Which is obvious but this doesn't happen to other curves, for example if we take $\beta(t)=(2 \cos t, \sin t)$, a halfline from $(0,0)$ pointing to $(\cos t_0,\sin t_0)$ doesn't (in general) crosses $\beta (t_0)$ which can be seen in the following figure:
For $t_0=1,2,4,6$. But then I thought: Perhaps we could write $\beta(c t)$ in a way that it matches, ie we want
$$\beta(c t)=\lambda \alpha (t)\tag{$\star$}$$
for some $\lambda>0$ and all $t$. I tried to experimentally find such $c$ when I used $c=1.26$, I got:
Ie: The halflines from $(0,0)$ to $\alpha (1)$ and from $(0,0)$ to $\beta (c t)$ almost match! But the other one is missing. And when I tried $c=0.9$ I got:
Ie: The other pair of halflines almost match but the previous one doesn't. So $c$ must be a function. With this in mind, I tried to find solutions for $(\star)$: That is, fixing $t$ and finding solutions for $\lambda >0$ and $c$. I found some values and interpolated them. The plot of the interpolation is:
And I have no idea what function is that but If I take the halflines from $(0,0)$ to $\alpha(t)$ and from $(0,0)$ to $\beta(c(t)\cdot t)$, I get:
They all match now! So I have the following
Questions:
- What function is that? I tried to ask Mathematica to show me the values for $t=1,...,20$ and I got this:
Which seems really crazy for me, I know the sequence of coefficients of $\pi$ is $s_n =0,1,1,-1,0,0,0,1,1,-1,0,0,0,0,1,-1,-1,0,0,0,...$
But I don't know if that will hold when we pick other $t$ different of the $t$'s I picked and also, that would complicate a lot the construction of that function.

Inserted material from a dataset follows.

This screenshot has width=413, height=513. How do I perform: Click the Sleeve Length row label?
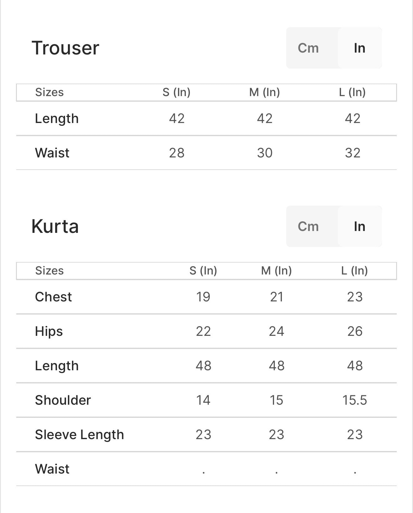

- Is there a well-known process for finding $c(t)$? The one I'm using relies on numerical approximations, I know that by having:
$$\beta(c t)=\lambda \alpha (t)\implies (\beta_1(c(t)t),\beta_2(c(t)t))=(\lambda \alpha_1(t),\lambda \alpha_2(t))$$
And then we obtain, assuming that $\beta_i$ have inverse functions in a certain interval, we get:
$$c(t) =\frac{\beta_1^{-1}(\lambda(t) \alpha_1(t))}{t} \qquad c(t) =\frac{\beta_2^{-1}(\lambda(t) \alpha_2(t))}{t}$$
But this doesn't looks easy to solve. I am confused to even think what would be a solution of it.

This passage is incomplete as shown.